The circuits themselves were fairly simple, and the components and wiring configurations could look rather sparse inside the capacious chassis. All wiring was hand-soldered, with circuits mixing generally smaller eyelet boards loaded with Orange Drop capacitors and carbon-comp resistors, and with a lot of flying wires running somewhat pell-mell between these and the various tube sockets and controls.
All early non-reverb models shared essentially the same preamp topology, which used a 12AX7 to provide two gain stages – one before and another after the tone controls – with a 12AT7 as the phase inverter.
If that rings any bells, it’s because those are the preamp tubes found in those same positions in a late blackface or early silverface Fender amp if you knocked it down to one channel. Indeed, the general preamp topology of West amps appears to share some DNA with the Normal channel of the 50-watt Fender Bassman of the era.
That said, West was more likely emulating the powerful Sunn amps, created by Kingsmen bassist Norm Sundholm and his brother Conrad. On his now-defunct website (formerly at westlabs.com), West described being introduced to the glories of Sunn amps by local musician Dick Wagner, then of the Michigan band the Bossmen, and later a guitarist with Alice Cooper.
“Dick told me that his friends in a local band were the first band outside of Norm Sundholm’s own band to play the new Sunn amplifiers, and ‘Would I like to see one?’” West wrote. “I said, ‘What the heck, bring one in.’ The amp arrived in the shop and I proceeded to take it apart. Much to my surprise, it contained a completely stock Dynaco Mark III power amp and a very little modified Dynaco PAM-I monaural preamp.
“They were putting these items in a cabinet, putting JBL speakers in a cabinet, and getting large bucks for these things. I thought, If they can do it, why can’t I? Thus was born the original spark that led to West Laboratories and West guitar amps.”
Outside the chassis, West amps carried enormous Dynaco transformers, with the output transformer clocking in even bigger and heavier than the power transformer on the 200-watt Fillmore.
Both were mounted at one end of the chassis – an odd choice, but not unprecedented – so these heads were heavy and unbalanced to carry.
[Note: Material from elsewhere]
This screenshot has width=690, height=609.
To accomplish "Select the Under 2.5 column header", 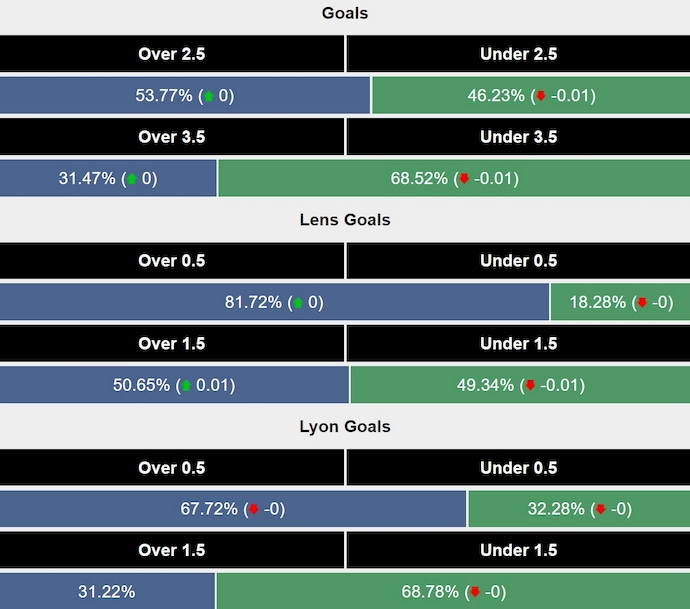I will tap(518, 54).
But hey, that’s what roadies are for. Rob Grange, a bassist who later toured and recorded with Ted Nugent and the Amboy Dukes, built the cabinets for West Laboratories from 1970 onward.
“[Dave] was like a mad scientist in the shop,” Grange recalled for the Lansing State Journal article. “He’d get these Fender amps and rip them all apart to see how they were made, and beat them up. He should have been a multimillionaire. He was way ahead of his time.”
Whatever their origins, West’s amps produced big sounds, and they satisfied players and audiences with the massive sound-pressure levels required in rock venues in the day.
Punchy, powerful, and largely clean until pretty far up on the dial, the bigger Fillmore and Grande produced tones that – if we’re seeking more familiar reference points – were more akin to Hiwatt’s hi-fidelity breed of rig than Marshall’s crunchy, grindy flavors. In the early ’70s, West signed over his brand name in what appears to have been a failed bid for wider national distribution.
Ultimately, he turned away from the business after a dispute over the declining quality of the amp designs. “I walked away from the company in 1972, and left it to its horrible, solid-state ‘Motengator’ future,” he said, referencing the model name of a later West solid-state amplifier.
In the 1980s, he launched a computer software business and made it his central pursuit for several years. But according to Aaron West, his dad continued to build the tube amplifiers that bore his name. He was working on three new amp prototypes when his health began to decline a year before his death. Said Aaron, “He never really stopped.”